The pursuer was employed by the defenders as a home carer. Her duties included visiting clients in their homes to provide personal care. At 8pm on 18 December 2010, the pursuer slipped and fell whilst walking on a snow-covered path to provide care at a client’s house. She sustained an injury to her left wrist. The defenders were aware of this risk and had carried out risk assessments, but they had not considered whether personal protective equipment (such as non-slip attachments for footwear) could prevent or reduce the risk of home carers falling or slipping on snow and ice.
The Lord Ordinary heard evidence from Mr Greasly as a health and safety expert witness. Mr Greasly said in his report that such non-slip attachments were readily available and would have reduced the risk. He also referred to communications from other Councils which had issued attachments to their home carers, and spoke to the purpose, design and efficacy of the attachments. The Lord Ordinary found the defenders liable.

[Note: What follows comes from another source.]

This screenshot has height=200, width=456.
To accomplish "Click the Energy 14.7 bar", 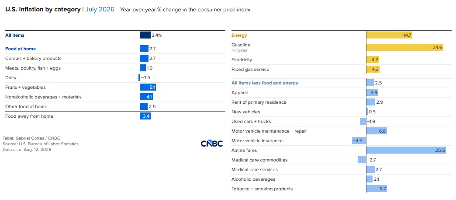I will (x=389, y=35).
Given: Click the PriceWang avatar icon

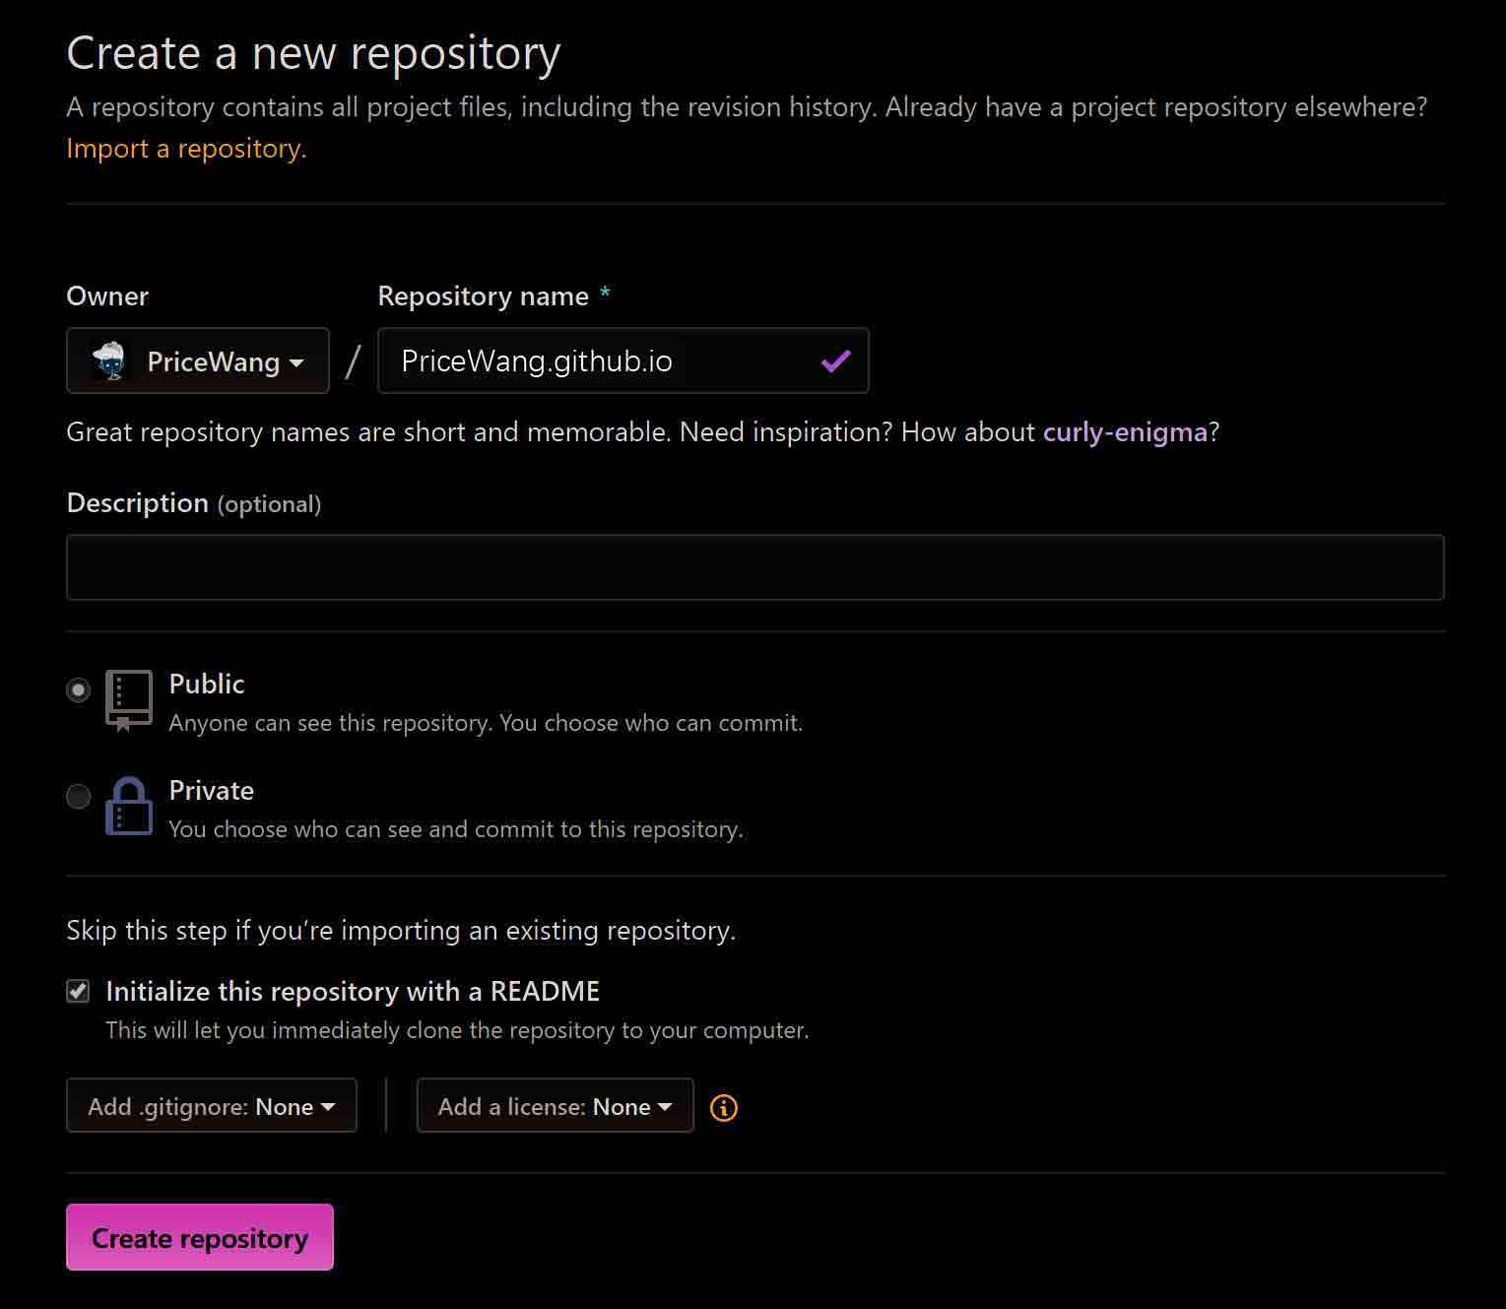Looking at the screenshot, I should coord(110,360).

The Inner House allowed the Reclaiming Motion. It considered that Mr Greasly’s evidence was inadmissible in certain key respects, that the Lord Ordinary erred in law in finding the defenders liable under the 1999 Regulations, that the 1992 Regulations were not engaged (and if they were the risk was adequately controlled), that there was no breach of duty at common law, and that in any event the Lord Ordinary was not entitled to find that a breach of statutory or common law duty caused the accident. The pursuer appeals to the Supreme Court.”